An exact copy of every record below is needed, with all pictures removed.
··· Material for the task ···
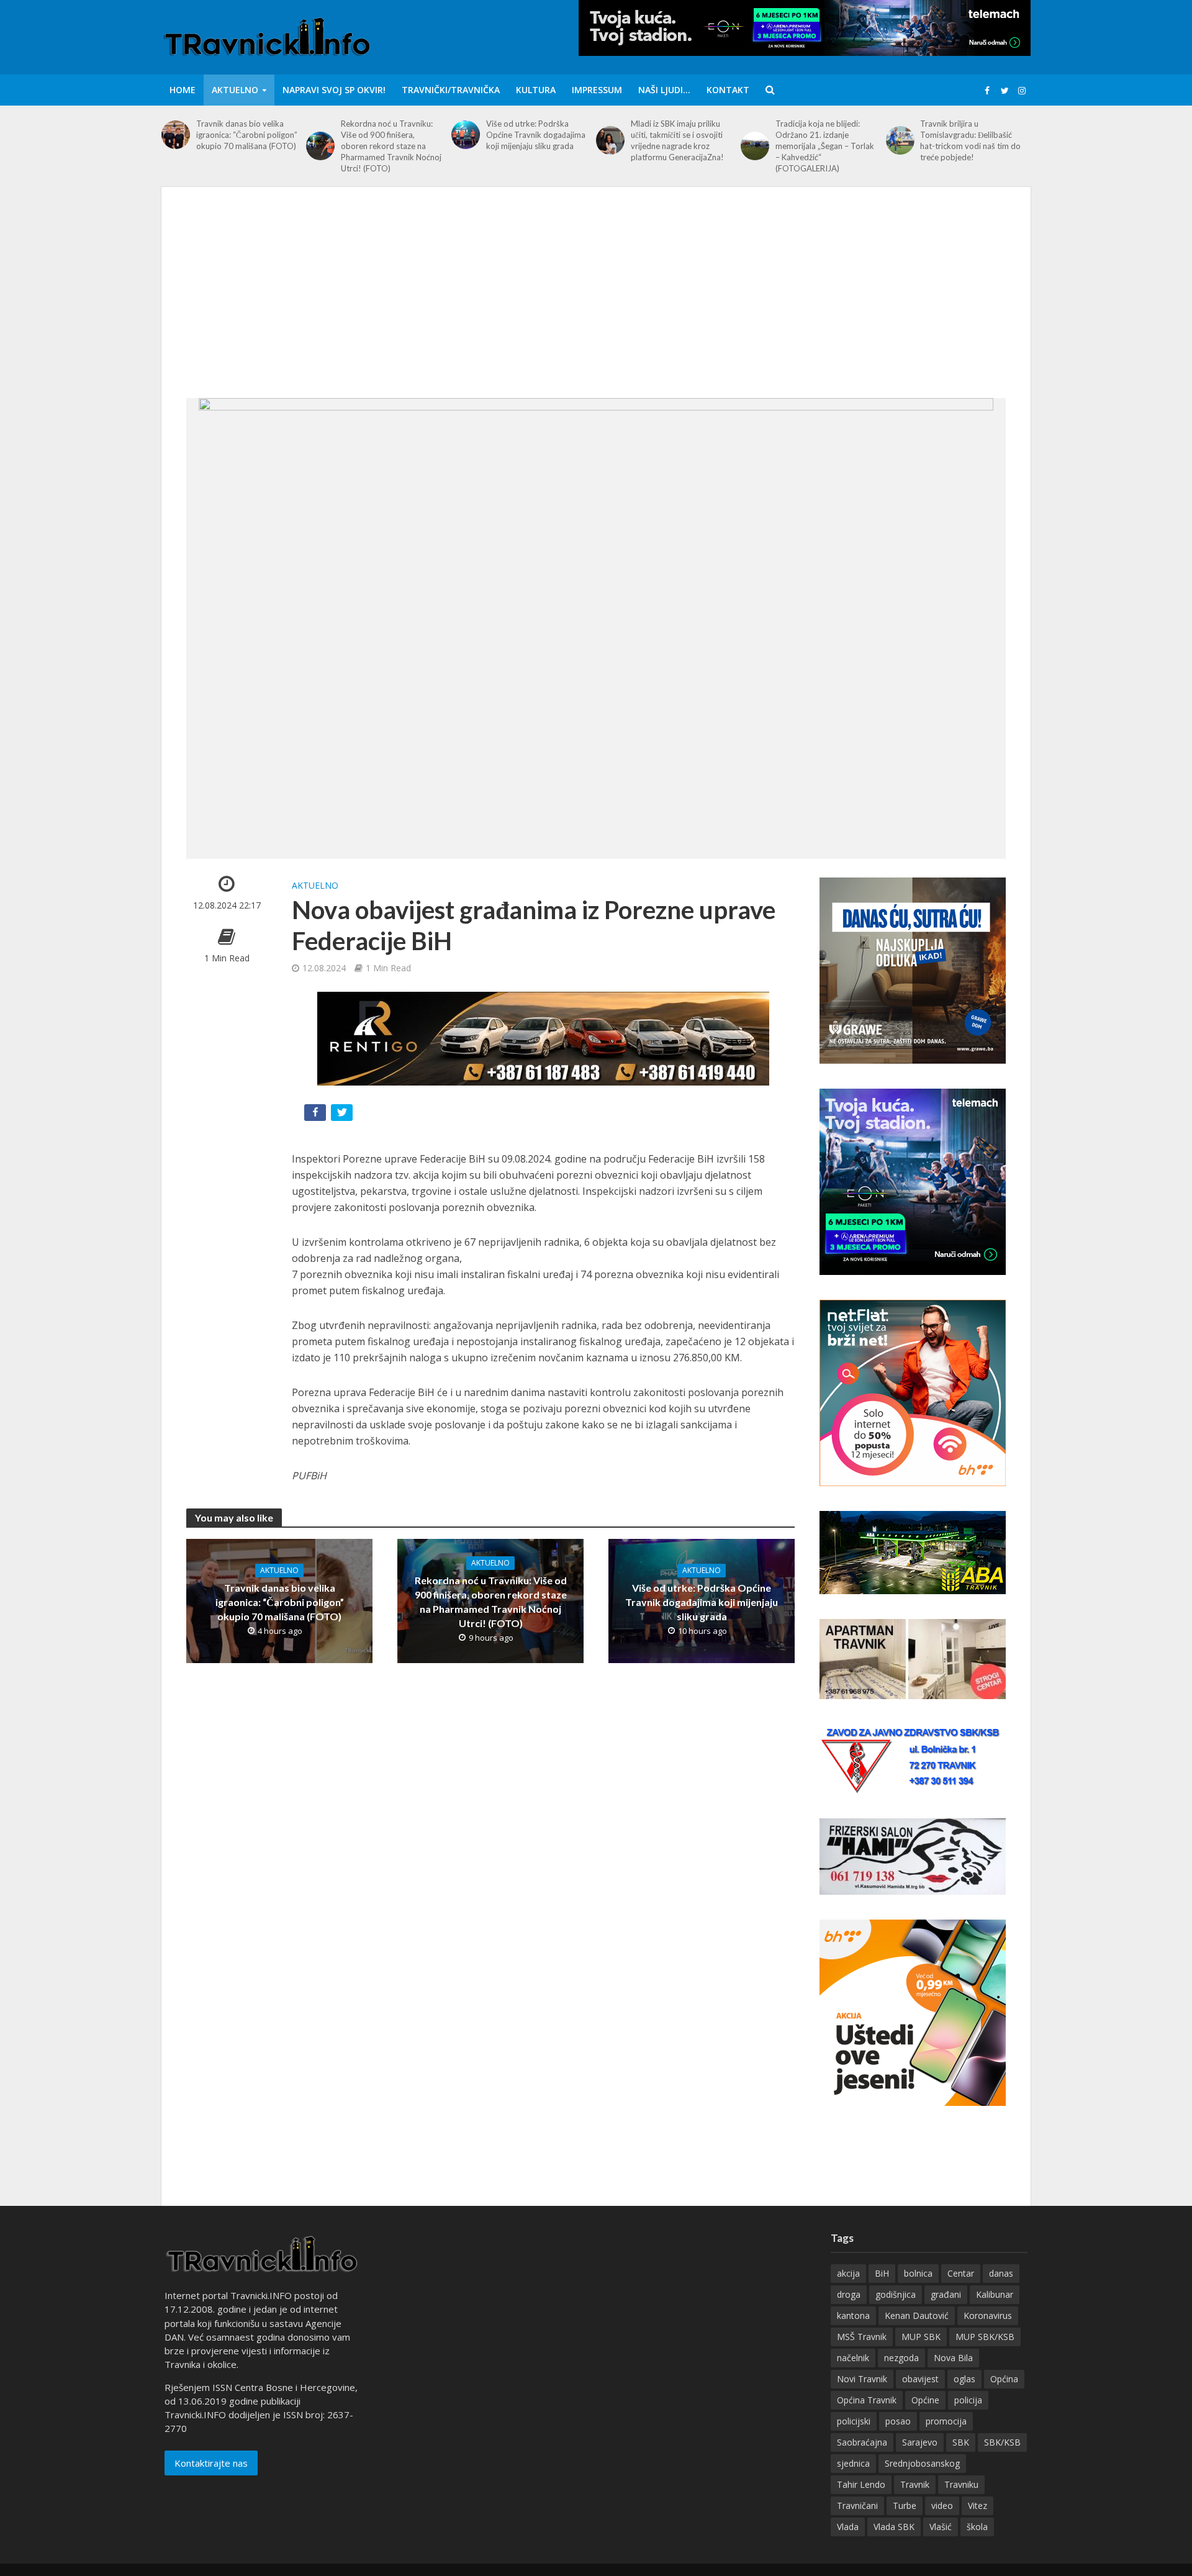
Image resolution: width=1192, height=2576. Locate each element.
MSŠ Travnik (862, 2336)
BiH (882, 2273)
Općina (1004, 2379)
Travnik (914, 2484)
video (942, 2505)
···
* [Solution for this task]:
Image resolution: width=1192, height=2576. Locate each element.
MSŠ Travnik (862, 2336)
BiH (882, 2273)
Općina (1004, 2379)
Travnik (914, 2484)
video (942, 2505)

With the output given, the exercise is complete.